WASHINGTON, D.C. — First, Kristen Biel learned she had breast cancer. Then, after she told the Catholic school where she taught that she’d need time off for treatment, she learned her teaching contract wouldn’t be renewed.
“She was devastated,” said her husband Darryl. “She came in the house just bawling uncontrollably.”
Biel died last year at age 54 after a five-year battle with breast cancer. On Monday, the Supreme Court will hear arguments in a disability discrimination lawsuit she filed against her former employer, St. James Catholic School in Torrance, California.
A judge initially sided with the school and halted the lawsuit, but an appeals court disagreed and said it could go forward. The school, with the support of the Trump administration, is challenging that decision, telling the Supreme Court that the dispute doesn’t belong in court.

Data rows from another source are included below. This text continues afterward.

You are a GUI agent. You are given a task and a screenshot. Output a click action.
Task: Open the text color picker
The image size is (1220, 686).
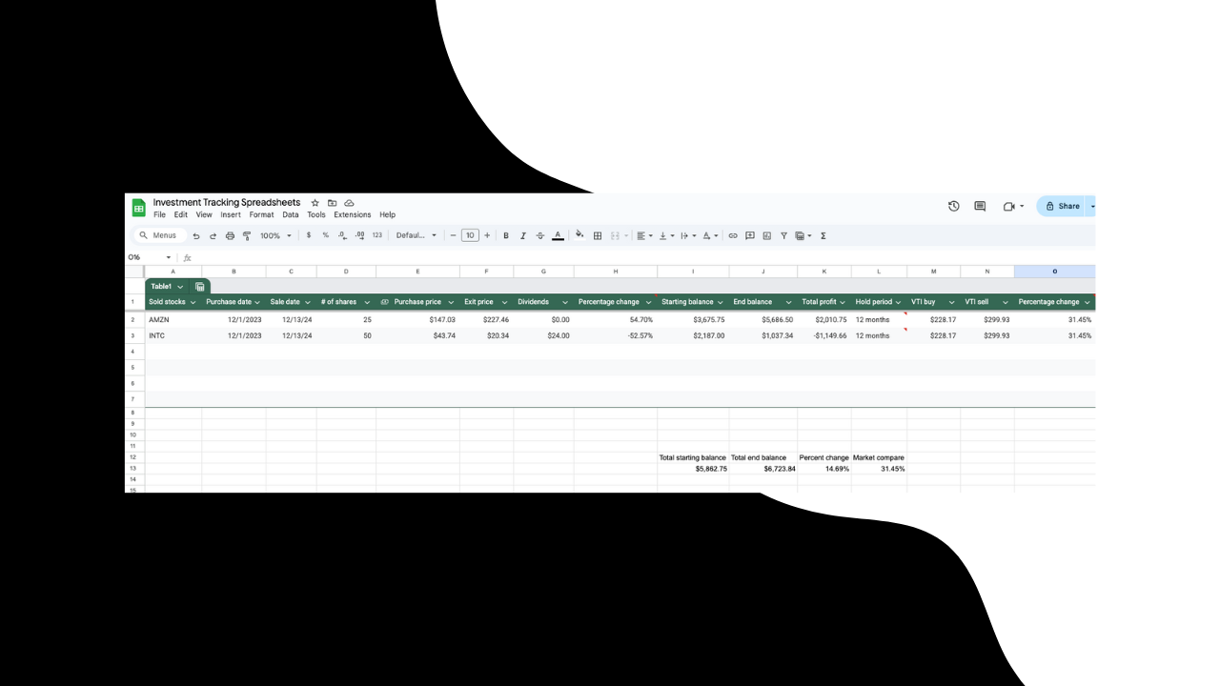pos(558,235)
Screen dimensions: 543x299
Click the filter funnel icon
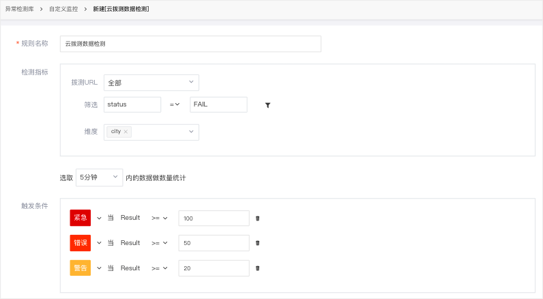[267, 105]
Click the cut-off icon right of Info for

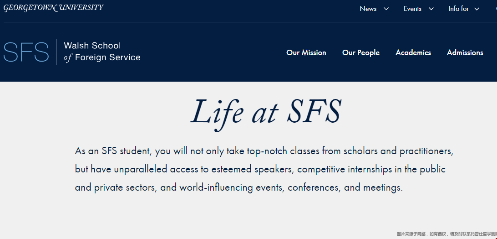[x=495, y=9]
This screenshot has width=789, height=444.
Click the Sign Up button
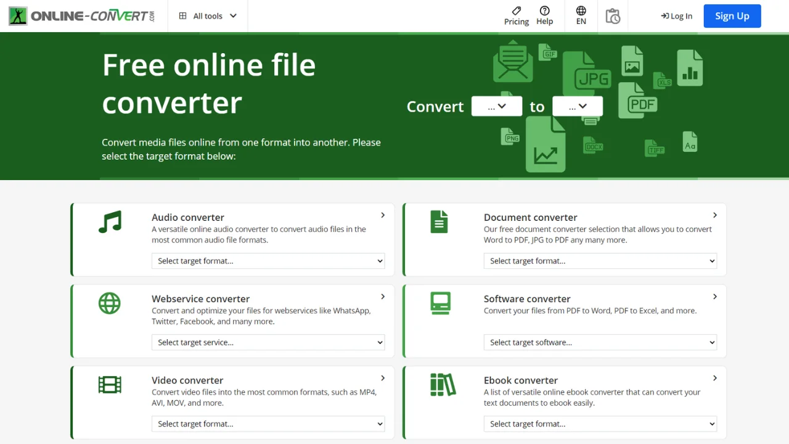point(732,16)
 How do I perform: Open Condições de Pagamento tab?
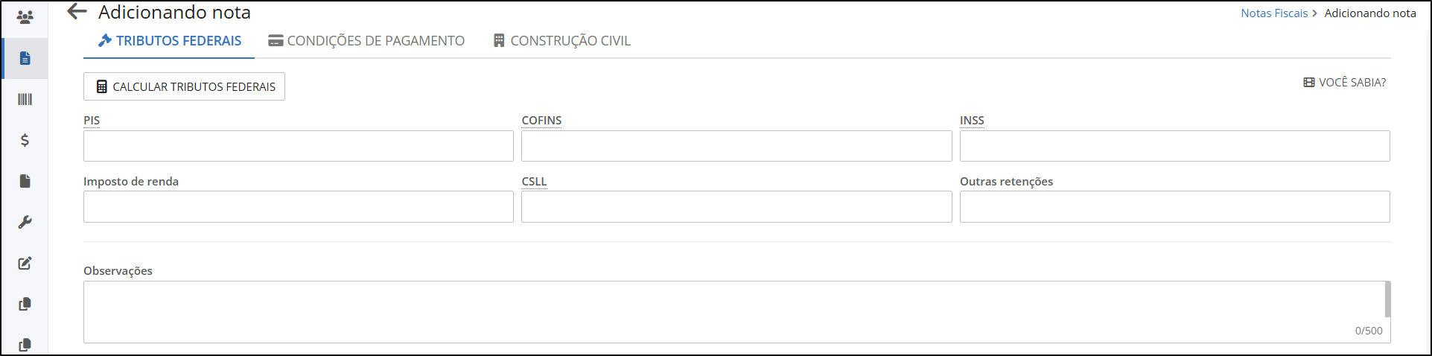point(366,41)
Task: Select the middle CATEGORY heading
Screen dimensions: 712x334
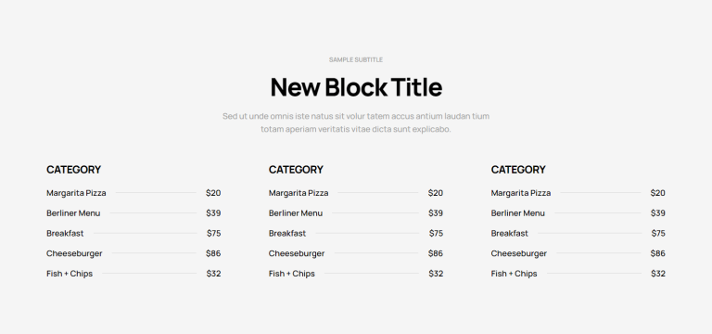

The case is one of 10 the high court is hearing arguments in by telephone because of the coronavirus pandemic. The justices heard arguments in four cases this week. Next week includes Biel’s case as well as high-profile fights over President Donald Trump’s financial records and whether presidential electors have to cast their Electoral College ballots for the candidate who wins the popular vote in their state.
Biel’s lawsuit is one of two cases being heard together that involves the same issue: the “ministerial exception” that exempts religious employers from certain employment discrimination lawsuits.
The Supreme Court recognized in a unanimous 2012 decision that the Constitution prevents ministers from suing their churches for employment discrimination. But it specifically avoided giving a rigid test for who should count as a minister.
Now the Supreme Court will decide whether Biel, and another former teacher who sued a different Catholic school for age discrimination, count as ministers barred from suing. Both Biel and the other teacher, Agnes Morrissey-Berru, taught religion, among other subjects.
Jeffrey Fisher, an attorney for Biel and Morrissey-Berru, says if his clients lose, it could have “innumerable, cascading consequences” on employees of religious institutions. He’s argued employment law protections could be denied to nurses at religiously affiliated hospitals, counselors at religious summer camps, and cooks and administrators in social services centers.
Kristen Biel didn’t set out to influence employment law. She just wanted her job back, her husband said. She came to teaching later in life, she was in her 40s with two children when she got her teaching credential. She had a background in dance and used some of that in teaching, her husband said. She rarely sat behind a desk.
In 2013, she was offered a job teaching first grade two days a week at St. James. The school’s principal, Sister Mary Margaret Kreuper, offered her a full-time job teaching fifth grade the next year. She gladly accepted.
Biel taught everything: English, spelling, math, science, social studies and religion. As she was nearing the end of her first full year teaching, she was diagnosed with breast cancer and told Kreuper she’d need time off. She later learned that her contract wouldn’t be renewed.
Kreuper is no longer at the school either. She retired and made headlines when it was discovered she and another nun used school money to pay for gambling trips to Las Vegas.
The school, for its part, says Biel’s classroom was observed to be “chaotic” and “often out of control” and that she was told months before her cancer diagnosis that it would be difficult for her contract to be renewed.
Eric Rassbach, a lawyer for the Becket Fund for Religious Liberty, which represents St. James and Morrissey-Berru’s former employer, Our Lady of Guadalupe School, says his clients are strongly against discrimination of any kind and didn’t discriminate in either case.
But he says neither dispute belongs in court. “Courts have said that under the Constitution they can’t be involved in choosing or overriding a church or synagogue or mosque’s decision about who is carrying out core religious activities,” he said.
If someone is a minister, they can’t sue over being fired, and Biel counts as a minister because, among other things, she taught religion, prayed with her students and attended Mass with them monthly, he argues.
Darryl Biel notes his wife taught religion for 30 minutes a day, four days a week, using a book the school chose. She didn’t lead prayers.
“My wife was not brought on or asked to be a minister,” he said. “She was asked to be a fifth grade teacher.”
Still, when Kristen Biel lost her job, her husband wasn’t necessarily in favor of a lawsuit. He believed she should spend her energy on getting well. Her view, he said, was: “This is not right. They can’t do this to people.”
So Biel fought the school and she fought cancer. After chemotherapy, a double mastectomy and more chemotherapy, she seemed cancer-free. Her hair started to come back, and the Biels went on a celebratory cruise to Alaska. But then the cancer returned. It wasn’t long until it was out of control.
“I literally promised my wife on her deathbed that I would see this through,” Darryl Biel said, adding: “She needed this to be righted.”